Rambles around computer science

Diverting trains of thought, wasting precious time

Mon, 10 Oct 2022

Understanding C99 inlines

For a long time I struggled to remember the rules for using inline in C. I think I've cracked it now, though. As often with C, the trick is to think about how it's implemented.

It doesn't help that in C++, the programmer-facing semantics of inline are much more straightforward. If you want to hint that a function should be inlined, put inline (or, for a member function, define it within its class).

inline int foo() { return 42; } // this is C++, not C!

The toolchain takes care of the rest. That's because C++ implementations demand a smarter linker that can provide “link once” semantics, sometimes called COMDAT, for inline functions. Each compilation output includes its own out-of-line copy of the function, and all but one are later thrown away by the linker.

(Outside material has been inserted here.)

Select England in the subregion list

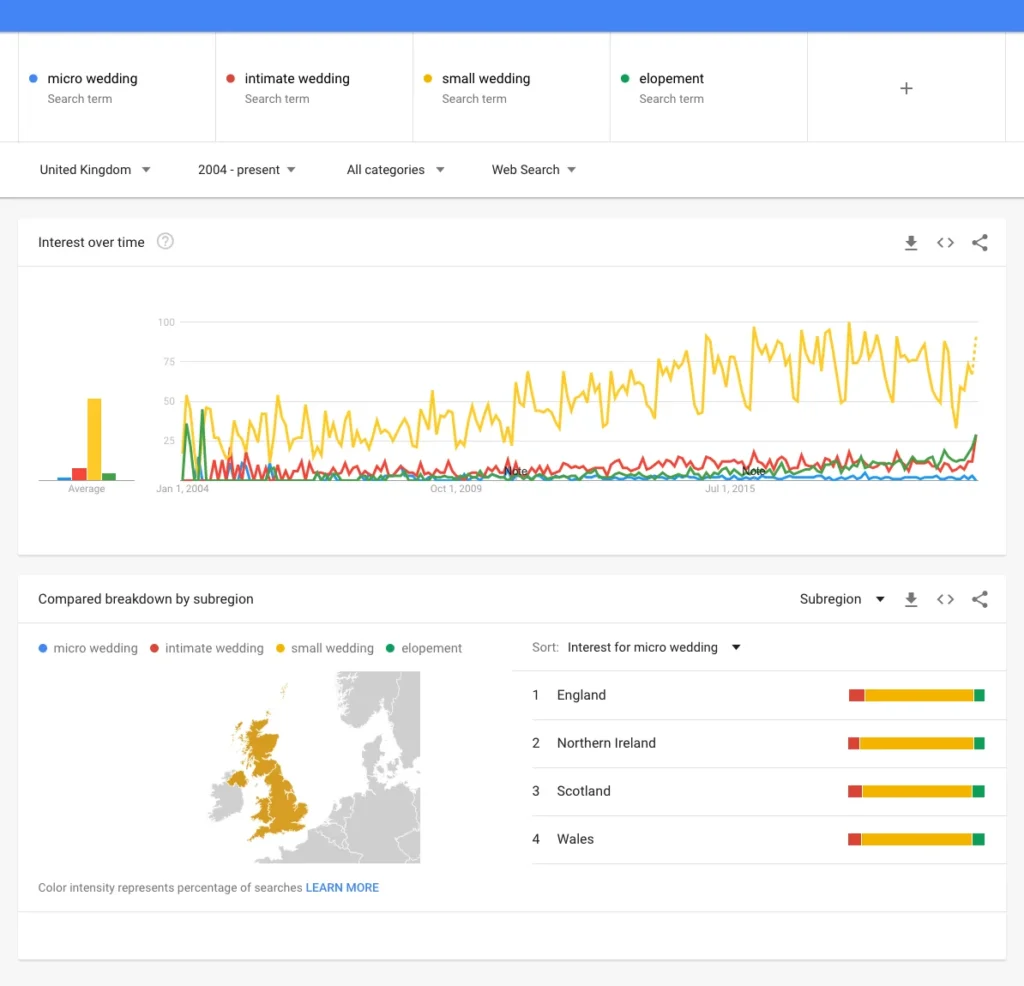tap(581, 695)
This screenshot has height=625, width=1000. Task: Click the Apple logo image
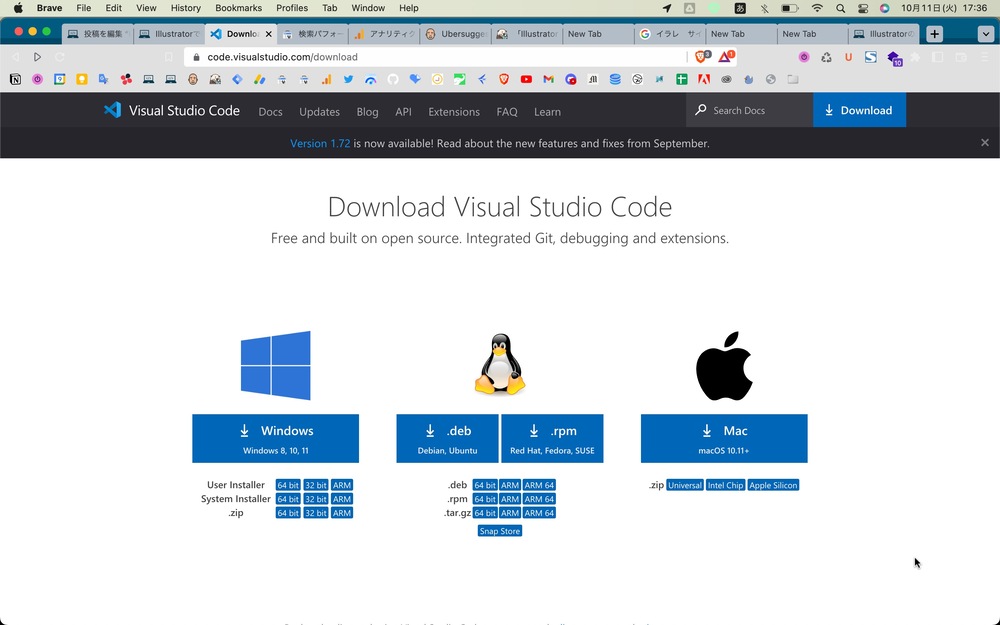pos(724,365)
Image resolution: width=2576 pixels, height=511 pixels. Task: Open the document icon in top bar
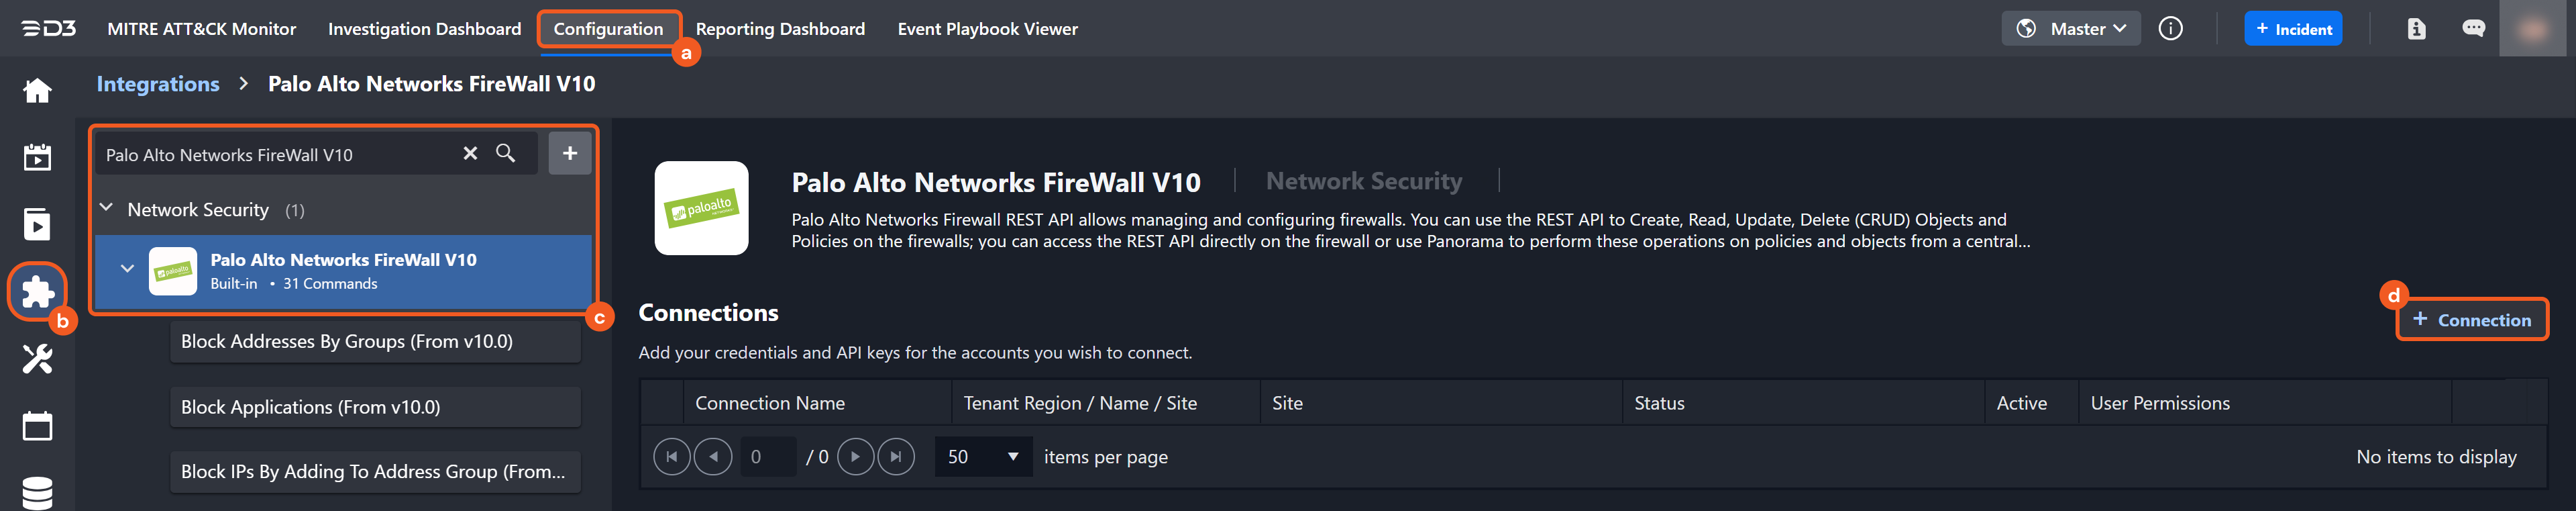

In C99 and later, inline has been specified, but in such a way that the linker need not support COMDAT. The resulting rules are a bit weird—they care about cases where we have multiple declarations of the function, and whether we use inline and extern consistently across each of them. We can still write things like this....

inline int foo() { return 42; } // also C! but semantics different from C++...

... but what they mean is different than in C++. In what follows, I'll dig into this in rather too much detail.

C inlining

The meaning of our snippet above is valid C, but its meaning varies depending on what else appears in the same translation unit. To quote from the C11 spec....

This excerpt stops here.